Wednesday, March 8, 2017

Jasper Reports Excel Issues-Fixed

Have been using Jasper Reports for generating reports in excel formats.  Had to merge several excel files, and was using the POI libraries.  The requirement was to retain cell style.  Opening the resulting excel spreadsheet was always throwing the following error:

Excel completed file level validation and repair.

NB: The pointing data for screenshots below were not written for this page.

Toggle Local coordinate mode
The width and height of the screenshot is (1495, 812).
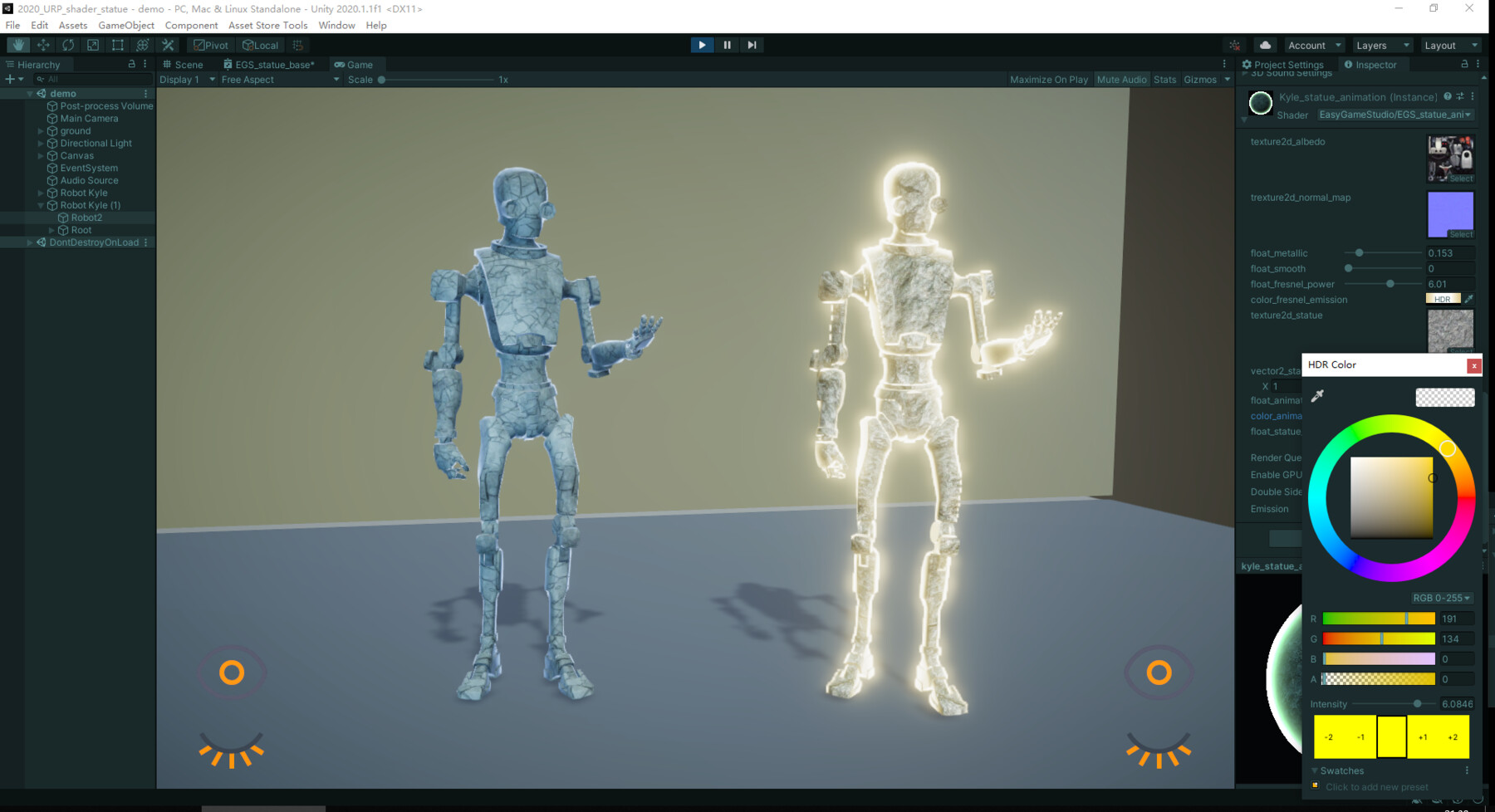tap(260, 44)
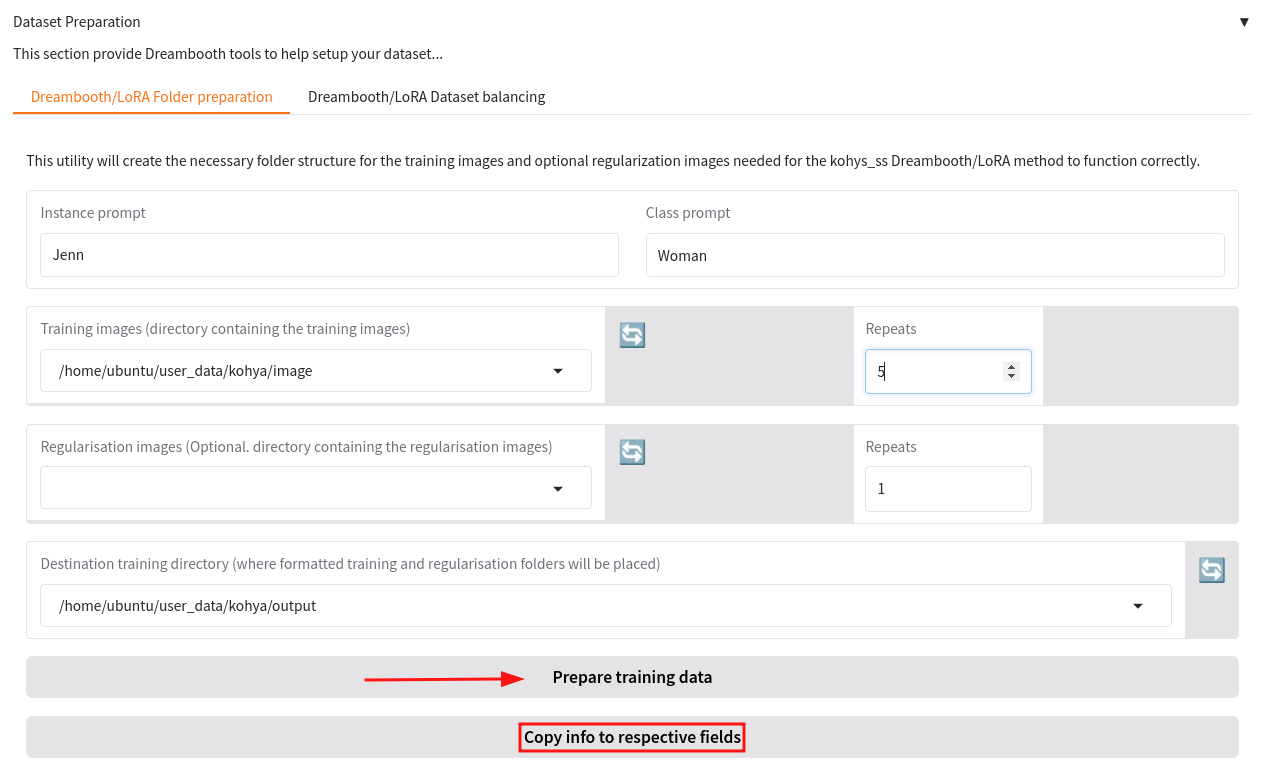The height and width of the screenshot is (777, 1261).
Task: Click the Class prompt field containing Woman
Action: click(934, 255)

Some parts of this workbook may have been repaired or discarded.
Repaired Records: Format from /xl/styles.xml part (Styles)


The error stopped when upgraded the POI libraries to 3.15 version.




Thursday, February 23, 2017

Sqoop1.99.7 Installation


Expecting that Sqoop would work out of box downloaded sqoop-1.99.7-bin-hadoop200.tar.gz and followed the installation instructions from sqoop 1.99.1 and others as they were the first search results and the installation instructions for various versions were available by just changing the version number.  Documentation for installation instructions were available upto version 1.99.6 at url https://sqoop.apache.org/docs/1.99.6/Installation.html.  But documentation to 1.99.7 could not be found based on similar url.  Following the available documentation encountered hadoop configuration ClassNotFoundExceptions when tried to start sqoop server.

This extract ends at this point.